The Intangible “Fit” Factor

When it comes to getting hired—or getting ahead—there’s more to it than stellar credentials and on-point experience. Those in a decision-making position must like you and feel comfortable with you. They must envision you as “one of us.” This is where intangibles come into play.

  • Seek out similarities

Potential employers are most comfortable with candidates like themselves in terms of education, background, and personality. A firm’s website and Martindale-Hubbell listing reveal which schools show up most often in the lawyers’ bios and what other aspects of their backgrounds, such as judicial clerkships, military service, or community involvement, its lawyers have in common. If possible, make your initial contact with someone with a bio similar to yours. And, in the interview, emphasize your commonalities.

  • Adapt to the culture

You also must fit with an employer’s style and culture and be someone with whom they believe their clients will feel comfortable. Likewise, you want to make sure you join an organization that aligns with your personal goals, values, and style. Check the firm’s website for hints as to how the firm sees itself and how it wants to portray itself to the public. If possible, talk to recruiters and friends or classmates who worked or interviewed there.

If those sources aren’t available (and even if they are), your observations during the interviewing process are paramount. Note whether first names are used, whether there’s banter in the halls, and so forth. Keep your eyes and ears open and match your degree of formality and your energy level to that of your interviewers, within the parameters of your own personal style.

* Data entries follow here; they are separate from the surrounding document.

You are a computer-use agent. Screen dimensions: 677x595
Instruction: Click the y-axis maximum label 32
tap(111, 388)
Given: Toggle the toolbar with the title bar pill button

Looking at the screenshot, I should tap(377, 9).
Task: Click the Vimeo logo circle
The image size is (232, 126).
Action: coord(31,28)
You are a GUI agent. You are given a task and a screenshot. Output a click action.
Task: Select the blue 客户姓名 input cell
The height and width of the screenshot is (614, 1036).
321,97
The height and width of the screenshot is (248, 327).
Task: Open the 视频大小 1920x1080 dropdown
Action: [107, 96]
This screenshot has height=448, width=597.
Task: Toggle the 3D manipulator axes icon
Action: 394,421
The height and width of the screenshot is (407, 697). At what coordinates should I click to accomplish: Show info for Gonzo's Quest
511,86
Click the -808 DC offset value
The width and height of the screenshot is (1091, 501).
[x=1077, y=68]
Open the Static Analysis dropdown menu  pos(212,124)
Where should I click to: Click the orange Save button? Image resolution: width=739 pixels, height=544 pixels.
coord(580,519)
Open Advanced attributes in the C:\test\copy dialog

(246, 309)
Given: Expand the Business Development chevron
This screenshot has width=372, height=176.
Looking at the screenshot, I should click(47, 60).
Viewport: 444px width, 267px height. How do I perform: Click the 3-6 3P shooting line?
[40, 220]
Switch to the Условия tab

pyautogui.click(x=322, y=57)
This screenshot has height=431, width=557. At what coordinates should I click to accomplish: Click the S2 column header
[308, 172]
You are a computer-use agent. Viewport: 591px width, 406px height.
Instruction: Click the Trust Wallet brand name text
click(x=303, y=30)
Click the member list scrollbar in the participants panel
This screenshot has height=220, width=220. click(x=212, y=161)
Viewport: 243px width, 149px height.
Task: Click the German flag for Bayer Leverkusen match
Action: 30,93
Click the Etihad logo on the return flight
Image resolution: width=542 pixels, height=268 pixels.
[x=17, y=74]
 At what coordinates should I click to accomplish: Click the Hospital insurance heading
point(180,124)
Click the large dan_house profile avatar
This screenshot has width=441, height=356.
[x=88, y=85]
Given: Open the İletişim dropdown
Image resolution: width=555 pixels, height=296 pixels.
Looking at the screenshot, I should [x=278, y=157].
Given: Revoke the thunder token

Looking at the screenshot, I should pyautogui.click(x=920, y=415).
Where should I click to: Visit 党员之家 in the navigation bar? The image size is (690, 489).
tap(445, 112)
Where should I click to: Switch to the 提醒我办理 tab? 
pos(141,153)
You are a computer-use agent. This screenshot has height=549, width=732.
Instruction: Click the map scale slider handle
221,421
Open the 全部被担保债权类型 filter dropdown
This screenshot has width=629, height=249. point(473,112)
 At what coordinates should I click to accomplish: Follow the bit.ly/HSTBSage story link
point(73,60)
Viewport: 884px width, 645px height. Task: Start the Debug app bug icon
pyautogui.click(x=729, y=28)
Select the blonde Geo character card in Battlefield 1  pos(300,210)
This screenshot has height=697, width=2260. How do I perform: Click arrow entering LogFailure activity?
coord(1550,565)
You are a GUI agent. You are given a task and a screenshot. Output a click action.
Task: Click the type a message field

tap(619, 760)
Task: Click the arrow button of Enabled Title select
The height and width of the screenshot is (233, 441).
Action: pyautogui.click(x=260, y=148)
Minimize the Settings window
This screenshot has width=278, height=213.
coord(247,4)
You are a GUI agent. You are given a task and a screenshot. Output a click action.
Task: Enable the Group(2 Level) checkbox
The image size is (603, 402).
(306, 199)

Ask yourself not only whether you think you are a good match for the firm's culture, but also whether it is a good match for your personality.

  • Look the part

An investment in the right clothes can make a huge difference to your career. The trend is toward business casual, but you should learn the policies of your targeted firm. Observe the nuances of how these policies are interpreted by those who matter in the organization. What is the norm in the department you would join? What is the immediate supervisor wearing? How about the partners in that group? And what is the mode of dress of the powers in the firm? Despite the dress code of your prospective employer, we recommend business attire for interviews but, once hired, emulate the movers and shakers in firm. You needn’t develop a cookie-cutter mentality; rather, you should express your individuality within reason and with good taste and judgment.

  • Join the team

In an interview, you must demonstrate how you would be part of the team pulling for the firm’s success. Discuss how you acted like an owner in your current or previous firms. Many, but not all, firms allow, and even encourage, associates to bring in business. If your current firm allows it, did you seek this opportunity out? Show, to the extent you can, that you learned the business aspects of your organization (its billing, collections, staffing, partnership structure, and so forth). Mention, if applicable, any committees or leadership roles you took on and what you did to facilitate the smooth functioning of your firm.

In short, be the kind of person that the powers-that-be want to ­invite into their ranks.